Records excerpted from a collection:
☆ ☆ ☆ ☆ ☆
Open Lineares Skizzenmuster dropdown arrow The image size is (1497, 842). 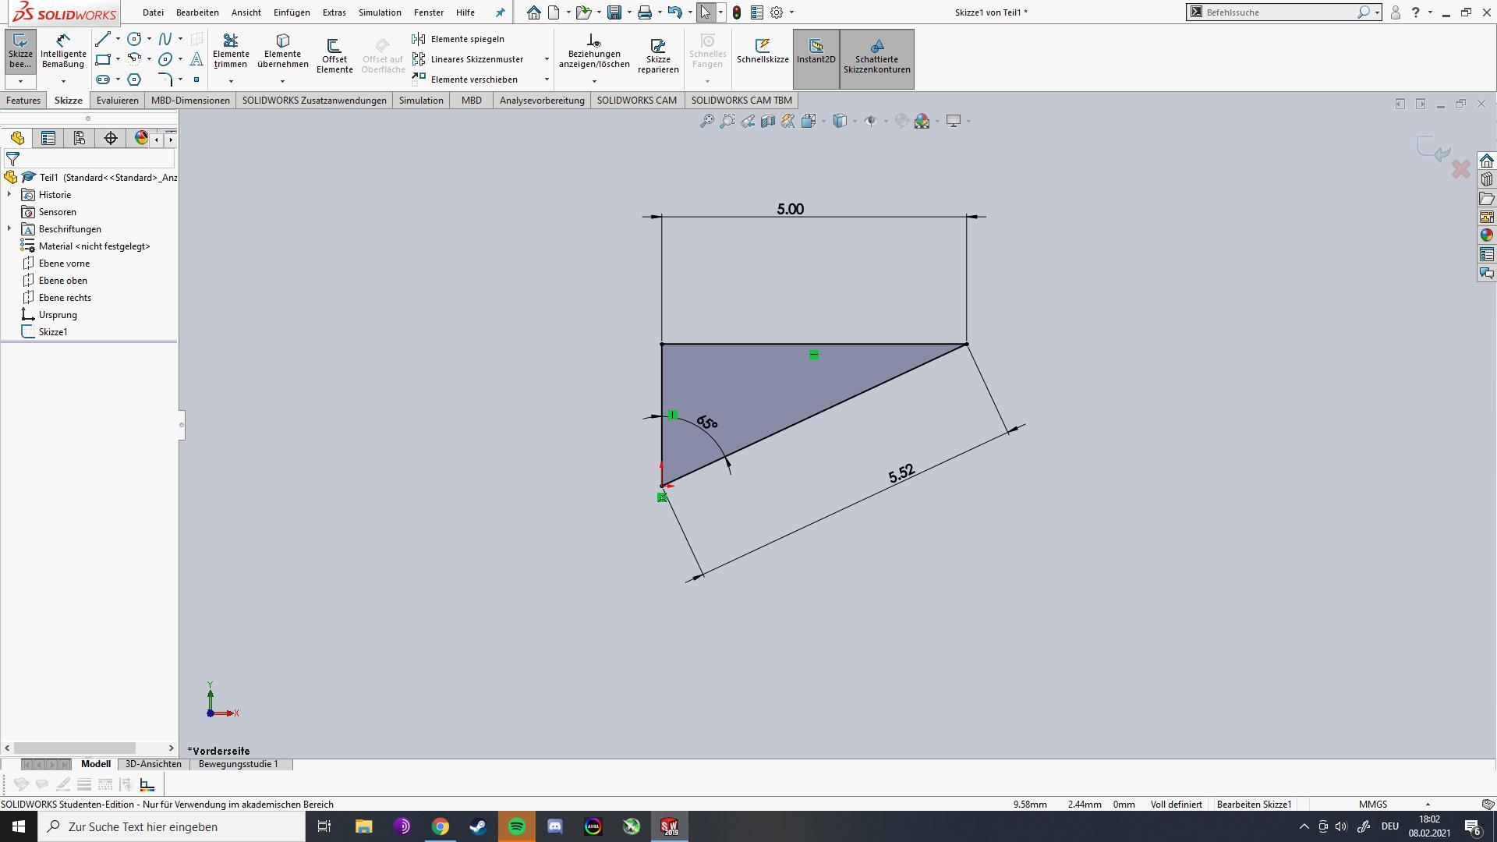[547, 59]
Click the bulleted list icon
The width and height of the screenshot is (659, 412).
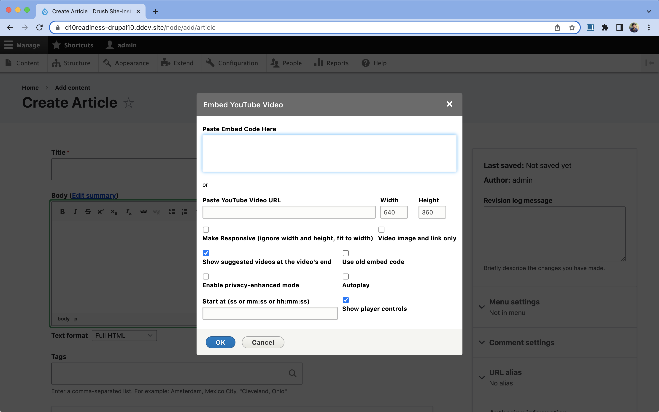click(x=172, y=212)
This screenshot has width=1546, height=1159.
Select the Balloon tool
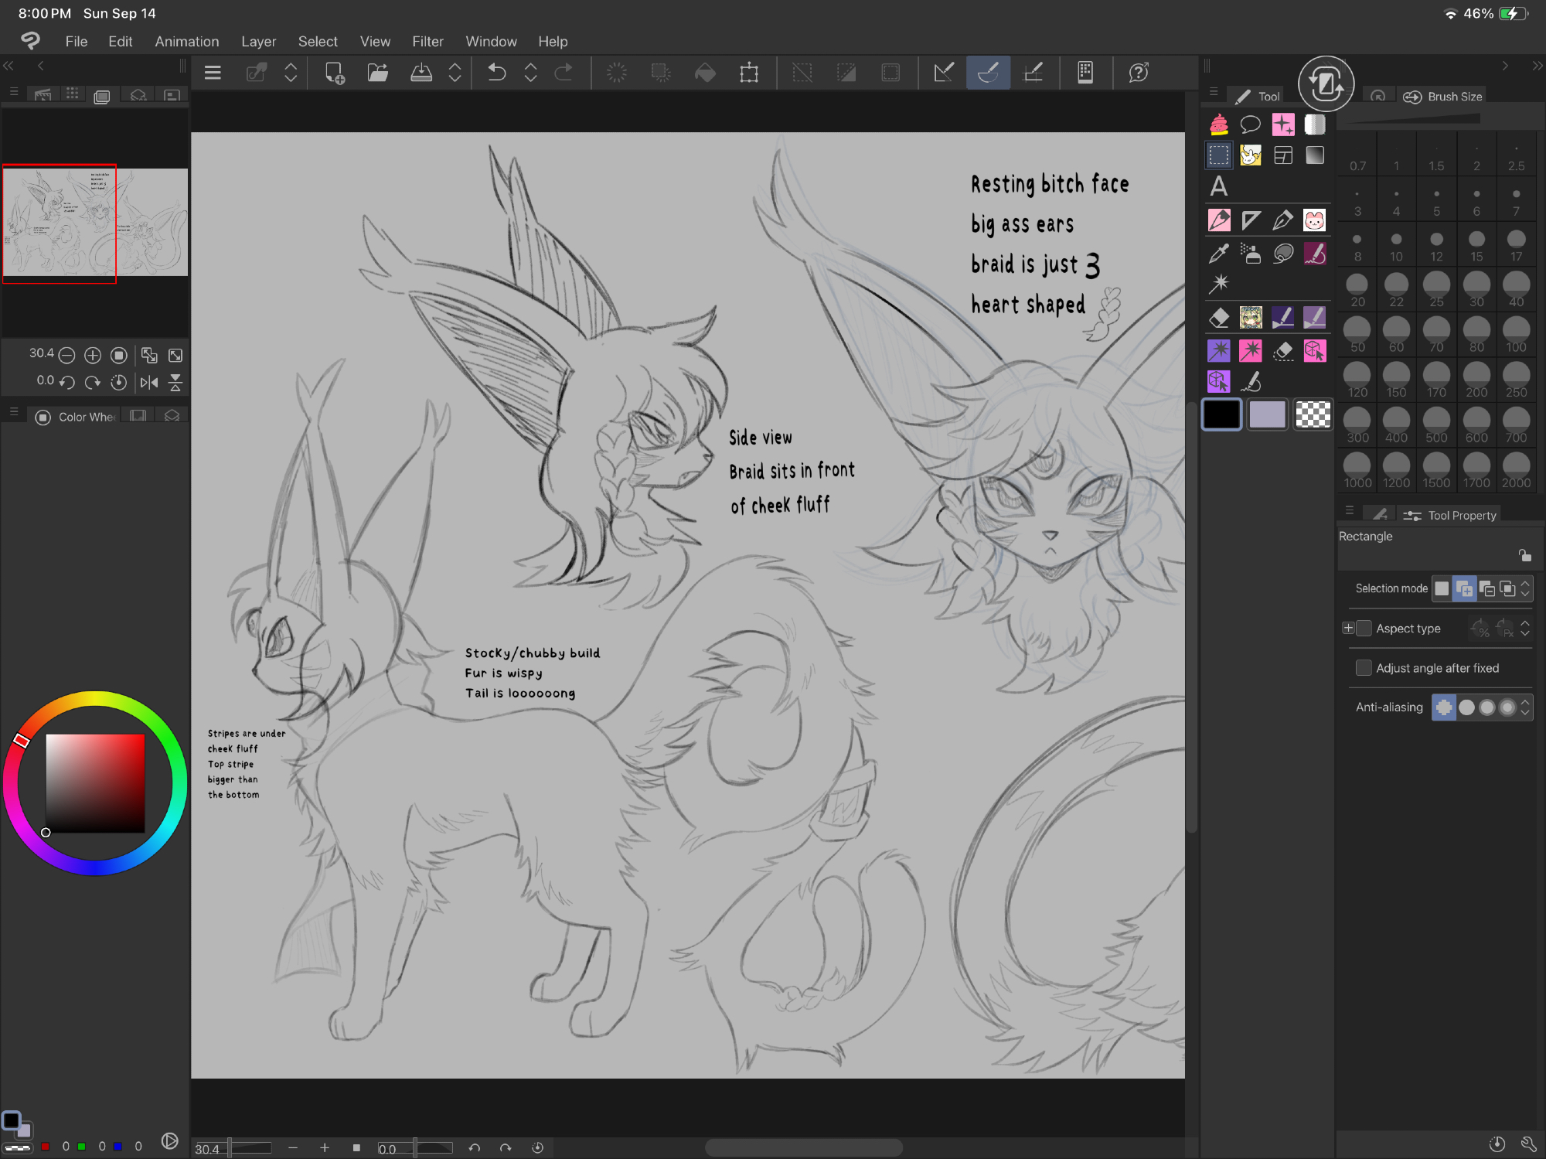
☆ ☆ ☆ ☆ ☆
### Your task
Your answer must consist only of the lines from the one containing "Click the bulleted list icon" through the end of the entries, restated word for word, with no pictures.

### Solution to this exercise
Click the bulleted list icon
The width and height of the screenshot is (659, 412).
click(x=172, y=212)
This screenshot has width=1546, height=1159.
Select the Balloon tool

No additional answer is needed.